**TASK ITEM:**
Every line of the material must appear in the answer exactly as it does here.

**SUPPLIED MATERIAL:**
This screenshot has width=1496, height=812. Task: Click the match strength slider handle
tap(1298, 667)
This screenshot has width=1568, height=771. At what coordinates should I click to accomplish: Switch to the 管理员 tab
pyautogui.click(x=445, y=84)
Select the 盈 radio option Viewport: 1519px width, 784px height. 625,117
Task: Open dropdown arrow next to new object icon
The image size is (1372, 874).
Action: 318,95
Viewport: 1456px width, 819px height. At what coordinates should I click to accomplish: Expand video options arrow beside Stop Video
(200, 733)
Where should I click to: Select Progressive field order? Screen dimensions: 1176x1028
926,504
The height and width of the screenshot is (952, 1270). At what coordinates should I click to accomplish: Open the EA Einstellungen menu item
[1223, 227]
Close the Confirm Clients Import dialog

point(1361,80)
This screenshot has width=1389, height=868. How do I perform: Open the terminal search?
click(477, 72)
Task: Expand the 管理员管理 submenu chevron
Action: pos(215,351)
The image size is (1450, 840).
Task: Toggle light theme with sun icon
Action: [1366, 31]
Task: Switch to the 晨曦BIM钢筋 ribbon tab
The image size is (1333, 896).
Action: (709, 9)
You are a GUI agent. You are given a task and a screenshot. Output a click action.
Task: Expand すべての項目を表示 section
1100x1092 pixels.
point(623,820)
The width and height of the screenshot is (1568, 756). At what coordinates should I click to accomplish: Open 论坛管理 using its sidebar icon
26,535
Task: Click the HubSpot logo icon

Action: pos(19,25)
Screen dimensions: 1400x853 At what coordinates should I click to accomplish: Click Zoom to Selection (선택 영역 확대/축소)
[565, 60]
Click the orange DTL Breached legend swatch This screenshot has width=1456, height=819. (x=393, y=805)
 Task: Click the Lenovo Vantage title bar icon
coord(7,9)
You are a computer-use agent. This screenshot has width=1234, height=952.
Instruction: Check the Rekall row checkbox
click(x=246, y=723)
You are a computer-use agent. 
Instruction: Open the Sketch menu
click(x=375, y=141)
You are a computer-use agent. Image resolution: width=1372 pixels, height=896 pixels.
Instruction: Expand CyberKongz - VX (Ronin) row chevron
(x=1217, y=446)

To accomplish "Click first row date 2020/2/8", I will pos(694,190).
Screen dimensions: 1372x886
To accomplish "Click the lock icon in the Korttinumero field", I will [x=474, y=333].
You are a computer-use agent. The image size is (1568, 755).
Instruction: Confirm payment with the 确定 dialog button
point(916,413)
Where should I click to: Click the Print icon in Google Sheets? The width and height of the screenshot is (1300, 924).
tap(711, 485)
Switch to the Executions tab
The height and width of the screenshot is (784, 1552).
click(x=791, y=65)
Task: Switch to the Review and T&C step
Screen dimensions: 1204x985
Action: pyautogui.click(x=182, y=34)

**PROBLEM SOLUTION:**
This screenshot has width=1496, height=812. Task: Click the match strength slider handle
tap(1298, 667)
This screenshot has width=1568, height=771. At what coordinates should I click to accomplish: Switch to the 管理员 tab
pyautogui.click(x=445, y=84)
Select the 盈 radio option Viewport: 1519px width, 784px height. 625,117
Task: Open dropdown arrow next to new object icon
The image size is (1372, 874).
Action: 318,95
Viewport: 1456px width, 819px height. At what coordinates should I click to accomplish: Expand video options arrow beside Stop Video
(200, 733)
Where should I click to: Select Progressive field order? Screen dimensions: 1176x1028
926,504
The height and width of the screenshot is (952, 1270). At what coordinates should I click to accomplish: Open the EA Einstellungen menu item
[1223, 227]
Close the Confirm Clients Import dialog

point(1361,80)
This screenshot has width=1389, height=868. How do I perform: Open the terminal search?
click(477, 72)
Task: Expand the 管理员管理 submenu chevron
Action: pos(215,351)
The image size is (1450, 840).
Task: Toggle light theme with sun icon
Action: [1366, 31]
Task: Switch to the 晨曦BIM钢筋 ribbon tab
The image size is (1333, 896).
Action: (709, 9)
You are a GUI agent. You are given a task and a screenshot. Output a click action.
Task: Expand すべての項目を表示 section
1100x1092 pixels.
point(623,820)
The width and height of the screenshot is (1568, 756). At what coordinates should I click to accomplish: Open 论坛管理 using its sidebar icon
26,535
Task: Click the HubSpot logo icon

Action: pos(19,25)
Screen dimensions: 1400x853 At what coordinates should I click to accomplish: Click Zoom to Selection (선택 영역 확대/축소)
[565, 60]
Click the orange DTL Breached legend swatch This screenshot has width=1456, height=819. (x=393, y=805)
 Task: Click the Lenovo Vantage title bar icon
coord(7,9)
You are a computer-use agent. This screenshot has width=1234, height=952.
Instruction: Check the Rekall row checkbox
click(x=246, y=723)
You are a computer-use agent. 
Instruction: Open the Sketch menu
click(x=375, y=141)
You are a computer-use agent. Image resolution: width=1372 pixels, height=896 pixels.
Instruction: Expand CyberKongz - VX (Ronin) row chevron
(x=1217, y=446)

To accomplish "Click first row date 2020/2/8", I will pos(694,190).
Screen dimensions: 1372x886
To accomplish "Click the lock icon in the Korttinumero field", I will [x=474, y=333].
You are a computer-use agent. The image size is (1568, 755).
Instruction: Confirm payment with the 确定 dialog button
point(916,413)
Where should I click to: Click the Print icon in Google Sheets? The width and height of the screenshot is (1300, 924).
tap(711, 485)
Switch to the Executions tab
The height and width of the screenshot is (784, 1552).
click(x=791, y=65)
Task: Switch to the Review and T&C step
Screen dimensions: 1204x985
Action: pyautogui.click(x=182, y=34)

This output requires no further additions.